In my July/August column of American Theatre, I imagined a to-do list for our theatre field with a couple of long-standing challenges that we may never fully check-off. One more topic to add to that list: the need for theatres to achieve proper capitalization for organizational vitality.
Jump back with me fifteen years. I’m facilitating a conversation among artists, administrators and trustees at a retreat for TCG’s National Theatre Artist Residency Program, in my incarnation as managing director of The Wilma Theater. The conversation will seem familiar—we commiserated over the challenges of creating vibrant artistic work amidst stressed budgets and cash flow crises. Then, the a-ha moment…the theatre field is undercapitalized, and what if TCG could help lead the field towards healthy capitalization?
Little did I know that I would one day be in the position to try and make good on that epiphany. We’re knee-deep in planning our 2013 Fall Forum on Governance in New York City, from November 8-10. Inspired by the positive response to the “Getting Beyond Breakeven” sessions at the 2013 Conference in Dallas, we’re making capitalization the major theme of the Fall Forum, along with our continued focus on advancing diversity & inclusion.
To make this Fall Forum even more impactful, we’ll be partnering with organizations such as Grantmakers in the Arts, who recently launched the National Capitalization Project. GIA is undertaking this work with collaborators that include the Nonprofit Finance Fund (NFF), who bring a deep knowledge of capitalization best-practices. NFF has also worked closely with TCG on its own financial analysis, and gave a series of webinars to assist TCG Member Theatres coming out of the 2008 economic crisis. Another key partner is Technical Development Corporation, who published the study “Getting Beyond Breakeven” (PDF), that led to author Susan Nelson’s Conference session of the same name.

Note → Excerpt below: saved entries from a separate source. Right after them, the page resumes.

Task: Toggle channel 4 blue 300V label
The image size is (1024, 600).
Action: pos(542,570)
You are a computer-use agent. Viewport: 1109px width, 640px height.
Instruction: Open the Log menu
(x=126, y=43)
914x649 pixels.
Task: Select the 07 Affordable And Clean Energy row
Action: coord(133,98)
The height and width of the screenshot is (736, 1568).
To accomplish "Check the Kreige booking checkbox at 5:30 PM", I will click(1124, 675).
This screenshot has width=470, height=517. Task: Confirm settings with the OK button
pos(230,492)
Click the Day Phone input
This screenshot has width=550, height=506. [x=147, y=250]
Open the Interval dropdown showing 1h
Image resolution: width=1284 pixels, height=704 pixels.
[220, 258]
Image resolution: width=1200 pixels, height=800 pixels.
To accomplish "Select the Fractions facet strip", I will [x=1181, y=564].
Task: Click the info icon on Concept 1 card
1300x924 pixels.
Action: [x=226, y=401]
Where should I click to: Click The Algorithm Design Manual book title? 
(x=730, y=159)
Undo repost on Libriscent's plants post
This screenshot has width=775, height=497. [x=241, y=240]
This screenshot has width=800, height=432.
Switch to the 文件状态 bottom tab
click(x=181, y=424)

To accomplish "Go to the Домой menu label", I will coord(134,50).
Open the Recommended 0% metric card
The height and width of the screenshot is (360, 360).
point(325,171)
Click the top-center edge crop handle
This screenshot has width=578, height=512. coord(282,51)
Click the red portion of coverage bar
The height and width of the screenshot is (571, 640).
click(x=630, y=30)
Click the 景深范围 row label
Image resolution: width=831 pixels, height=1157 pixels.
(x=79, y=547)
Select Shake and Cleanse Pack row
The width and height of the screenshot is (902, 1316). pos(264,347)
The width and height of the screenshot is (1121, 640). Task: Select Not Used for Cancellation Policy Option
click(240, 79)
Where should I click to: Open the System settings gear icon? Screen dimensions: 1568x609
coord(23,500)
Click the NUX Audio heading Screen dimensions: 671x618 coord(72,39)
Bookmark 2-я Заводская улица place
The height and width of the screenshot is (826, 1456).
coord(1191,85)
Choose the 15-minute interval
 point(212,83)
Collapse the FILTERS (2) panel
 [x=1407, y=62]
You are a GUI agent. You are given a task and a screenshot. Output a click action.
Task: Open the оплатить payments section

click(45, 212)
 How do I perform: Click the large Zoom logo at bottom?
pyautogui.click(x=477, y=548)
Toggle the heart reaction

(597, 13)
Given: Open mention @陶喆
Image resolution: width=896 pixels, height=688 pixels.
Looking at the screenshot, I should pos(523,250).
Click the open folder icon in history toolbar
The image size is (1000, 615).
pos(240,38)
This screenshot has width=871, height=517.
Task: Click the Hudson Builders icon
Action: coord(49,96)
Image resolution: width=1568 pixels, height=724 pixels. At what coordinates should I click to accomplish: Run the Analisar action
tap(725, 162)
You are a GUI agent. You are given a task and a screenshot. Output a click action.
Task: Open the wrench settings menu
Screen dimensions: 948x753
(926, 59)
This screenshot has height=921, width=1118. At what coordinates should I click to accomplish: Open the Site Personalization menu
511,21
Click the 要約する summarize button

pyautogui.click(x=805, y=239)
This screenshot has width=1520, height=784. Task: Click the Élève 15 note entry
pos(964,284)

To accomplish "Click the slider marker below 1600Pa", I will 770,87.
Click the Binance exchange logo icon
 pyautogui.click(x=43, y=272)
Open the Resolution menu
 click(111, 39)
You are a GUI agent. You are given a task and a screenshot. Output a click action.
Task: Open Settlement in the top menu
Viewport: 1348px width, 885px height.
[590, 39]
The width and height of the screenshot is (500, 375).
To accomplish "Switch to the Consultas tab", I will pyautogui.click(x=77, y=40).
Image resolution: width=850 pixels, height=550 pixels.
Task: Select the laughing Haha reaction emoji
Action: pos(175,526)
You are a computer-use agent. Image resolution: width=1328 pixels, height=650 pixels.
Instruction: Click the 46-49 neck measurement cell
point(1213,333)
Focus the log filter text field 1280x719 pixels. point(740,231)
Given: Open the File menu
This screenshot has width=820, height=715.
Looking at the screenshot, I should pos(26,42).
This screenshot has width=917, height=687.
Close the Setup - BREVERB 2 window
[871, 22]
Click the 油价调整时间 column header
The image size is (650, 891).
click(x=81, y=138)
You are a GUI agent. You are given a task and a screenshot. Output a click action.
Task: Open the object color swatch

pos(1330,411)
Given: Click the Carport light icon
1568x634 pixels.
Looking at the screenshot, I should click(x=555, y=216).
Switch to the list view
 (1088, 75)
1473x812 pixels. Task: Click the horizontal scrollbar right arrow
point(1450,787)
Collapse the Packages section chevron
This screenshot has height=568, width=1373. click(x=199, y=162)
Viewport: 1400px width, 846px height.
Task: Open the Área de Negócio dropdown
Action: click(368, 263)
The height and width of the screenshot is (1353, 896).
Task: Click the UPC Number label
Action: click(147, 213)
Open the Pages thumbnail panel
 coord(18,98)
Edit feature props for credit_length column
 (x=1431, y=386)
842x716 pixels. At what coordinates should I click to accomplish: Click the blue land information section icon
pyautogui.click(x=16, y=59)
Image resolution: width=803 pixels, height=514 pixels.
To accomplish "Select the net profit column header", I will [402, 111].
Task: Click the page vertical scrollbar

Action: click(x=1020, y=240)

While many of you are already advanced thinkers on this topic, we continue to hear from you about the importance of bringing trustees, theatre leaders and funders together to examine the fundamental realities of how our theatres are faring when it comes to annual operating results, working capital, building reserves, risk capital and more. We’ll empower attendees to develop strategies and refine tactics to strengthen capitalization. There will also be an opportunity for frank peer conversations about the causes of undercapitalization, and open dialogue with the funding community about challenges and opportunities in that key relationship. This is especially important knowing that many funders focus on project specific grants, and the idea of helping to eliminate deficits and build reserves—let alone providing core operating support—continues to be the exception, not the rule.
The past several years at the Fall Forum, I’ve joined TCG managing director Kevin E. Moore in presenting the findings from our Fiscal Survey; and every year, one major challenge stands out: theatres are struggling with working capital. Theatre Facts 2012, which we’ll share at this upcoming Fall Forum, will unfortunately not buck that trend. But, if we can create space for the action planning and honest dialogue necessary to shift our theatre field towards proper capitalization, perhaps the 2028 Fall Forum on Governance will have us looking back at this November as the moment when something significant changed for the better.
What challenges, questions and ideas do you have regarding capitalization?